Expanding Medicaid eligibility remains optional under the ACA, correct?
That’s right—expansion is optional. But states are required to either establish their own online marketplace to explain coverage options and help people apply or, alternately, use a federal version. But what those marketplaces look like, how they work, and whether or not the states offer any kind of assistance to people who want to sign up is still up to the states.
And there are some big variations in approaches, right?

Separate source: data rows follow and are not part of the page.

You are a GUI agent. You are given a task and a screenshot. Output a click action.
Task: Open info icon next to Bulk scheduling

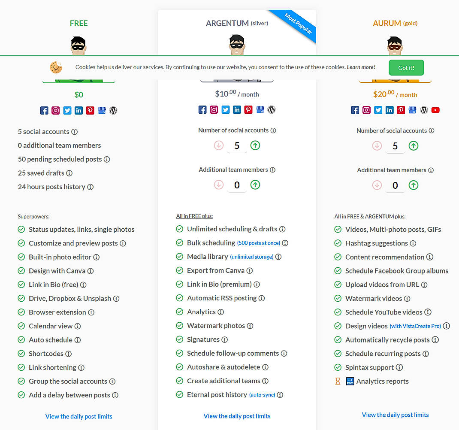pyautogui.click(x=285, y=243)
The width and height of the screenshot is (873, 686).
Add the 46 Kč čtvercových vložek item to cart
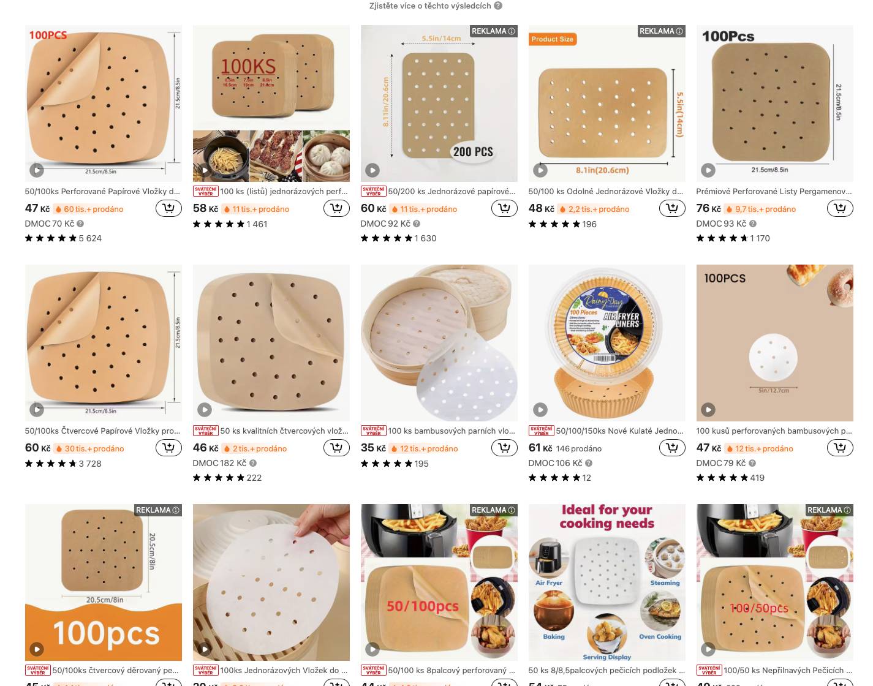tap(336, 448)
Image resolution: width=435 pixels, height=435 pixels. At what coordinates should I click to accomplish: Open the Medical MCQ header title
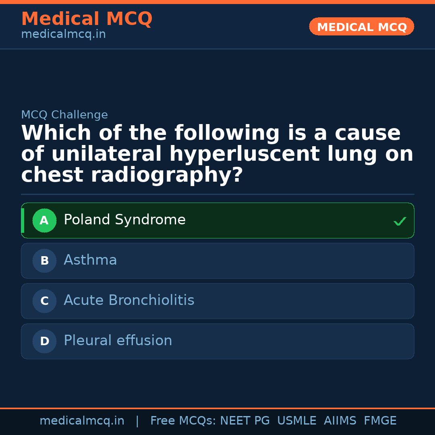[87, 19]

Yes, very big. We looked at only three states—Arkansas, Kentucky, and Texas—but they range from fully engaged and supportive to essentially hostile. On one end of the spectrum, Kentucky expanded Medicaid eligibility, launched a successful state marketplace, supported an aggressive, sustained outreach campaign through the governor’s office, and employed an army of navigators to help people apply. By contrast, Texas didn’t expand Medicaid, did not set up its own marketplace, enacted restrictive legislation on navigators, and offered no in-person application assistance. [Arkansas took a third route. It is using federal dollars to purchase private insurance for low-income adults—instead of traditional Medicaid—known as the “private option;” established a federal–state partnership marketplace; and set up an in-person assistance program, but passed legislative prohibitions against the state’s spending any money to promote the ACA or the private option.]
So what happened?
Just what you might expect. People in Kentucky—and to a lesser extent Arkansas—were much more likely to know about the law, apply for coverage, and ultimately gain health insurance. And they also were more satisfied with the enrollment process than adults in Texas.
Even in states that supported Medicaid expansion, you found that a lot of people still weren’t aware that they might now qualify for Medicaid, correct? What are the implications here?

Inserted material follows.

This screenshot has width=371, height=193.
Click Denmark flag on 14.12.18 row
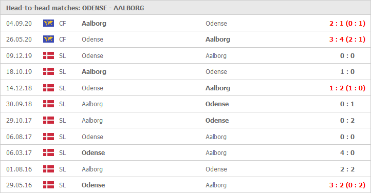click(48, 88)

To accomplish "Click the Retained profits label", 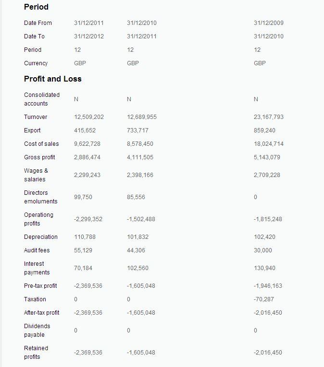I will tap(36, 353).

Awareness is a huge issue. Only about 40 percent to 50 percent of newly eligible Americans are aware that they now might qualify for Medicaid. And awareness is the number one predictor of whether or not someone will actually apply. So we still have a lot of work to do to make sure people understand their options. We should also remember that this is only year 1. When we launched the Children’s Health Insurance Program in 1997, it took about five years before we got up to current levels of participation of about 85 percent.

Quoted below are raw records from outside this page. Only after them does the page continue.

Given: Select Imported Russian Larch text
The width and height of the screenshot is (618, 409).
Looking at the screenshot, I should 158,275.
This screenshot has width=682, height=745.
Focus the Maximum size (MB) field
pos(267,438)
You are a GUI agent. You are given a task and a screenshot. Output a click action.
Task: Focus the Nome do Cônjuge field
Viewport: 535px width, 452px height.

How important were the navigators in terms of helping people through the process?
They boosted the success rate of applicants by about eight percentage points [from 85% to 93%], which is a huge jump, so they seem to be making a significant contribution.
Did political affiliation have notable influence on whether or not people applied for coverage?
Not really. Political affiliation correlated with how people felt about the ACA’s perceived impact [18% of Republicans felt the law had hurt them personally vs. 11% of Democrats], but newly eligible individuals from both political parties were similarly likely to apply for coverage [Republicans had a roughly 38% chance of applying vs. 43% for Democrats].
Were there any issues with the enrollment process itself?
Generally speaking, the enrollment process seemed to go well for most people. Between 80 percent and 94 percent of those who applied ended up getting coverage. But among Latino applicants, the success rate was substantially lower—around 75%. More research is needed to find out why that is and what we can do about it.